The issue of disruptive liability often makes lawyers frighten enough, because it is a very German legal construct that has been extremely unpredictable for a long time. Even if the liability for interference is particularly well-known in the file-sharing sector, the legal figure exists in many variants, e.g. as a disrupter, a disturbance of the state or a co-disrupter, which regulate general regulations in property law as well as administrative law.
In the field of IT law, however, there is now another interesting decision from the Hamburg Regional Court. After that, an injured person did not want to claim the infringer, but the operator/user of the CMS, on whose portal the infringing photos were uploaded. The District Court of Hamburg rejected this request. It decided that an offenderorship of the operator or his responsibility for employees under Paragraph 99 of the UrhG, at least in the context of the summary procedure for the adoption of an injunction, could not be considered with the necessary security if the operator had to that, as a result of changes in the layout, a hacker attack from outside was probable and that only three employees of the operator with administrative rights were authorised to upload content at the time of the offence, which in turn was authorised to affidavits that they did not upload the content in question.

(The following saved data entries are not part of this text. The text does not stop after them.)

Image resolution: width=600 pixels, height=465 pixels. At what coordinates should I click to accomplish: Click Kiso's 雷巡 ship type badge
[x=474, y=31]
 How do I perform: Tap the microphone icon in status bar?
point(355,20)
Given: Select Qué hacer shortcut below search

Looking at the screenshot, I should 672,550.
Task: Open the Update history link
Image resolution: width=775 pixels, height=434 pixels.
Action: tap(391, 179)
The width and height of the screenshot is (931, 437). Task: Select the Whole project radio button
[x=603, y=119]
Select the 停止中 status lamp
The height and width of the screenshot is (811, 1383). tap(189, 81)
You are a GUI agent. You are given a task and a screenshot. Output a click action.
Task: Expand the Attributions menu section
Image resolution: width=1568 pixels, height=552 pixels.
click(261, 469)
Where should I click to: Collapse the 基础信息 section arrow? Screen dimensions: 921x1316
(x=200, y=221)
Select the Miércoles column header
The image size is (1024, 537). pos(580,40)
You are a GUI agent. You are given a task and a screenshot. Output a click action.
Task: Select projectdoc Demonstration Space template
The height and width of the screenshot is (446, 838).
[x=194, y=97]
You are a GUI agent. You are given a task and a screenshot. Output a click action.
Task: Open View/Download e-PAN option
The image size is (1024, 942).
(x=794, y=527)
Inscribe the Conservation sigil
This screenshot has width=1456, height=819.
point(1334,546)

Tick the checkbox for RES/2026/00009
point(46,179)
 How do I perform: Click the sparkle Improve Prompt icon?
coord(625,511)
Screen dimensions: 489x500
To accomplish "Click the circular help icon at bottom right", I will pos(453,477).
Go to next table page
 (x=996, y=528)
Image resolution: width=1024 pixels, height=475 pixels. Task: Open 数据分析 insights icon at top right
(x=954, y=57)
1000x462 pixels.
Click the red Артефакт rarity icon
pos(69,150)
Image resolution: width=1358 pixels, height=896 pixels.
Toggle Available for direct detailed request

Similarly, the Landgericht ruled that the operation of a CMS which is not up-to-date with the update would not give rise to liability for interference if there was no dispute that third parties had access. As a reason for this, the court used the quite questionable opinion that a hacker attack by third parties could not be ruled out in general, even at a current state of the CMS.
Since I know the Chamber at the District Court of Hamburg from other proceedings, my impression of questionable technical knowledge is reinforced. As much as I support the fact that the legal institution of fault liability is not overstretched to such an extent as is regularly the case in other cases, for example, Wi-Fi liability is so fatal, I think that the message that comes from such a judgment is so fatal. If operators of, for example, WordPress sites etc. no longer threaten legal disadvantages due to the failure to use security patches and the like, the motivation of operators is even lower than is already the case. As a result, criminals are made particularly easy to take over servers, distribute viruses and Trojans, or use the servers for DDOS. Surely it is true that even a fully updated system is not safe, especially not from professionals or users of zero-day gaps. However, the consistent use of security updates makes it harder for script kiddies to take advantage of common vulnerabilities.
With this ruling, the Regional Court of Hamburg has sent out the wrong signal without need. It could have simply ruled that, in the case of a CMS that was secured, there was no liability for interference. This is also true, of course, since the judgment is in some way inconsistent with facts in which, for example, a WLAN operator has not infringed copyrights himself, but which in turn require that the most recent and safest encryption technology is used. It remains to be seen whether the applicants will use the appeal of the immediate complaint or leave it at that the portal operators have deleted the photo at issue within a few hours.